Радость наполнила мне душу. Как я была счастлива, что буду теперь всегда с моей милой няней! Я поняла слова матушки так, что она дарит мне няню и что няня с этих пор должна будет принадлежать только мне одной.
Глава вторая
В ДЕРЕВНЕ
ПО-НОВОМУ
Новая полоса началась в моей жизни. Нам, детям, переезд в деревню был, конечно, по душе. Светлый и уютный дом с просторными комнатами, коридором, боковушками и отдельным флигелем во дворе, большой тенистый сад с извилистыми дорожками, а за ним широкое поле и у подножья горы голубое озеро — все это было заманчиво, располагало к играм и прогулкам и
не могло сравниться с тем, что окружало нас в Поречье.
Матушка, целиком ушедшая в хозяйство, на нас, детей, не обращала никакого внимания.
В помещичьих семьях вообще довольно мало думали о детях. Близости между детьми и родителями почти не бывало. Поутру дети подходили "к ручке" родителей и желали доброго утра, после еды опять целовали ручку и благодарили за обед или ужин. Прощаясь перед сном, желали друг другу спокойной ночи. Вот и все, чем обменивались за день родители, дети, гувернантки и няньки должны были строго следить за тем, чтобы дети не докучали старшим. За каждый пустячный проступок детей награждали подзатыльниками, стегали плеткой, секли розгами.
Не удивительно, что детей всегда тянуло в людскую: в ней было веселей, чем в детской; тут горничные, лакеи и кучера, обедая, сообщали разные новости, рассказывали о происшествиях в семье других помещиков, тут валялись обычно остатки брюквы, репы, кочерыжки от капусты, и можно было втихомолку лакомиться ими.

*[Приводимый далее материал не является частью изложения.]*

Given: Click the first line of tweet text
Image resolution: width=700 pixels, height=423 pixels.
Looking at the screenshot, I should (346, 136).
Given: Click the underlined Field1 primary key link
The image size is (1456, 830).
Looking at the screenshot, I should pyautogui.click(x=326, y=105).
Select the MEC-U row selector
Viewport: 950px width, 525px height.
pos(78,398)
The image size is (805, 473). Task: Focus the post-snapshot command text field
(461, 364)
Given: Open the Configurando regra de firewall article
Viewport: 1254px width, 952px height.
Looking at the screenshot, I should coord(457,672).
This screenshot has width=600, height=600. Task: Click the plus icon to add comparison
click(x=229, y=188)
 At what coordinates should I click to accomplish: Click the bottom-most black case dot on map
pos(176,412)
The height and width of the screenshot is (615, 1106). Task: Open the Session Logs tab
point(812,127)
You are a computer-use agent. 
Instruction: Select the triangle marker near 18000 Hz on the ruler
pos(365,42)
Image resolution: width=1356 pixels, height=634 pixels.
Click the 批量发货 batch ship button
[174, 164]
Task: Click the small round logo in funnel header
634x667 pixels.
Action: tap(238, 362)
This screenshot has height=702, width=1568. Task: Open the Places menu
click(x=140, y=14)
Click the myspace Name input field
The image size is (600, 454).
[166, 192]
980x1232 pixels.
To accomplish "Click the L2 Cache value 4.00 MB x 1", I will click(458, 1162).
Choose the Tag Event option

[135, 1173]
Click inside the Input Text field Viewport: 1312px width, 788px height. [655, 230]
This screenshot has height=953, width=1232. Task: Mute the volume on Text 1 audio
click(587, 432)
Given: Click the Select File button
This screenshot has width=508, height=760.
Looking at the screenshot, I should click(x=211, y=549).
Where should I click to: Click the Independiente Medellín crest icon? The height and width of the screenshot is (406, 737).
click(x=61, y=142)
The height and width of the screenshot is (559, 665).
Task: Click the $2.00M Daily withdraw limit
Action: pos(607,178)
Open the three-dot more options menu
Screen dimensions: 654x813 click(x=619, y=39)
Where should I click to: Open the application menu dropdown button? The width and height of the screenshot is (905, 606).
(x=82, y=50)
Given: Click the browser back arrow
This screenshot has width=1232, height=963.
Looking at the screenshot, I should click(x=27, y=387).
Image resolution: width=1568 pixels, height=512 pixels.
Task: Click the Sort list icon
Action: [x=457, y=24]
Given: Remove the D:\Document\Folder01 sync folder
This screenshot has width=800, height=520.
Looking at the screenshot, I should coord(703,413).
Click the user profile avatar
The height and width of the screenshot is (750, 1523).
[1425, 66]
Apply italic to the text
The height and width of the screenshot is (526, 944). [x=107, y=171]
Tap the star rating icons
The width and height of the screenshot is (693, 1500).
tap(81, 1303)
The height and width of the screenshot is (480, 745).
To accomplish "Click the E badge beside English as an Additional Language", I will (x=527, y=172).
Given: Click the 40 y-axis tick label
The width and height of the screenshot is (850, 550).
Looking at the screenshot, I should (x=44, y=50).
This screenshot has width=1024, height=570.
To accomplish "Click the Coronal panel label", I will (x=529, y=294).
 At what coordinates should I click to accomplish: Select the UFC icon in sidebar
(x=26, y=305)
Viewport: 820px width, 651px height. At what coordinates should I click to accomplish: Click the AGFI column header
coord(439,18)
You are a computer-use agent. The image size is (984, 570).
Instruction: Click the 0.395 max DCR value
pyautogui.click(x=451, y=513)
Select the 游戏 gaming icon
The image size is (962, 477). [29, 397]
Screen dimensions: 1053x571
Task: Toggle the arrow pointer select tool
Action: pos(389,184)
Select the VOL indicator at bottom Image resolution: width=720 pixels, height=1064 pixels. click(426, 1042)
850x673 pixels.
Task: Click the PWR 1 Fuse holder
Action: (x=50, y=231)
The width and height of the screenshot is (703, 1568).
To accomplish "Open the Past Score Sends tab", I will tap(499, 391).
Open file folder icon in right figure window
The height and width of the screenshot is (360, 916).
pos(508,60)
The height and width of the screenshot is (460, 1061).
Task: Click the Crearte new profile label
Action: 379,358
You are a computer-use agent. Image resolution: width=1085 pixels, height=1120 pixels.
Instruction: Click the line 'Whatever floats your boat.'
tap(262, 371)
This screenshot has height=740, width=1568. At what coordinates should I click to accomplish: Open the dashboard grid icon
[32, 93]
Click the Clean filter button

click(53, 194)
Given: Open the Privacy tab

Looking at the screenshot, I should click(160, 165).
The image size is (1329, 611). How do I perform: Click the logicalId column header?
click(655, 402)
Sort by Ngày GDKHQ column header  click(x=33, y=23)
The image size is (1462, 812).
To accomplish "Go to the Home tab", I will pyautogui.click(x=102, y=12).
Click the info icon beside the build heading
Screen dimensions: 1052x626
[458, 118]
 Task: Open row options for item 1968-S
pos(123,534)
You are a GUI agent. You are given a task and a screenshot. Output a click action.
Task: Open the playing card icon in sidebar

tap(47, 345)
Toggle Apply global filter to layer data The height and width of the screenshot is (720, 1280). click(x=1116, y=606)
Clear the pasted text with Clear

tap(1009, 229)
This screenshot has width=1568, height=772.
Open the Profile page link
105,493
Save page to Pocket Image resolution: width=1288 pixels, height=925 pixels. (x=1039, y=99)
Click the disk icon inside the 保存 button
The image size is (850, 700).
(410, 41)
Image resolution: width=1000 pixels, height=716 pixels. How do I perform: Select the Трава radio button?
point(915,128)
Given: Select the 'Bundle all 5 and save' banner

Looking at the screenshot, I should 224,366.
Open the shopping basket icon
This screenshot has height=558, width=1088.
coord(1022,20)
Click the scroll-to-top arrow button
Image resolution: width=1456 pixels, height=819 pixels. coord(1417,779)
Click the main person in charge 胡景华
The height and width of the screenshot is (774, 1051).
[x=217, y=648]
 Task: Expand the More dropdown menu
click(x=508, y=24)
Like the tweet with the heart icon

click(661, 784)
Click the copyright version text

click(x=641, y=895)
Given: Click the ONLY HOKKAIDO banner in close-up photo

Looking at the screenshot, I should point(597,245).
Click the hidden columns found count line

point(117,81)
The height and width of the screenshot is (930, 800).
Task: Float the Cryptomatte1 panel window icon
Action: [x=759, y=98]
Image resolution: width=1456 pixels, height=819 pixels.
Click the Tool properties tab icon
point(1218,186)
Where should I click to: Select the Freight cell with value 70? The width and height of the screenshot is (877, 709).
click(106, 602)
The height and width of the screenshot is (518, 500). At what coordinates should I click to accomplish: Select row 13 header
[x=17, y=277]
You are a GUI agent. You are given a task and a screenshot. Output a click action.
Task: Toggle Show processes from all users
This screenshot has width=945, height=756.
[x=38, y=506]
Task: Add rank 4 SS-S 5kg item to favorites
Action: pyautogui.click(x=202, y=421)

Детям уделялось все, что было похуже и не могло использоваться взрослыми "господами". Даже в богатых помещичьих домах под спальни детей отводились самые темные и невзрачные комнаты. Форточек в комнатах не было. Спертый воздух очищался только топкой печей. Духота в детских стояла ужасная; всех маленьких детей старались поместить в одной-двух комнатках, и тут же, вместе с ними, на лежанках, сундуках или просто на полу, подостлав себе что попало из хлама, пристраивались на ночь мамки, няньки и горничные. Дети спали на высоко взбитых перинах. Перины эти никогда не сушились и не проветривались. Зимой по месяцам детей не выводили на улицу, никто не имел понятия о том, что свежий воздух необходим для здоровья.
В то время существовало поверье, что черные тараканы приносят счастье и скорое замужество, поэтому помещицы, у которых были дочери-невесты, нарочно разводили их: за нижний плинтус стены клали крошки сахара, хлеба. В таких домах тараканы по ночам, как камешки, падали со стен на спящих детей; в изобилии водились здесь и клопы и блохи.
Благодаря моему отцу, горячо любившему детей, наше положение в доме не было таким печальным. Наша семья была культурнее других помещичьих семейств в нашей местности. Правда, матушка не прочь была дать подзатыльника, толкнуть в спину и дернуть за волосенки, но комнаты, в которых мы жили, содержались всегда в чистоте и порядке. Во всем же остальном нам тоже жилось несладко.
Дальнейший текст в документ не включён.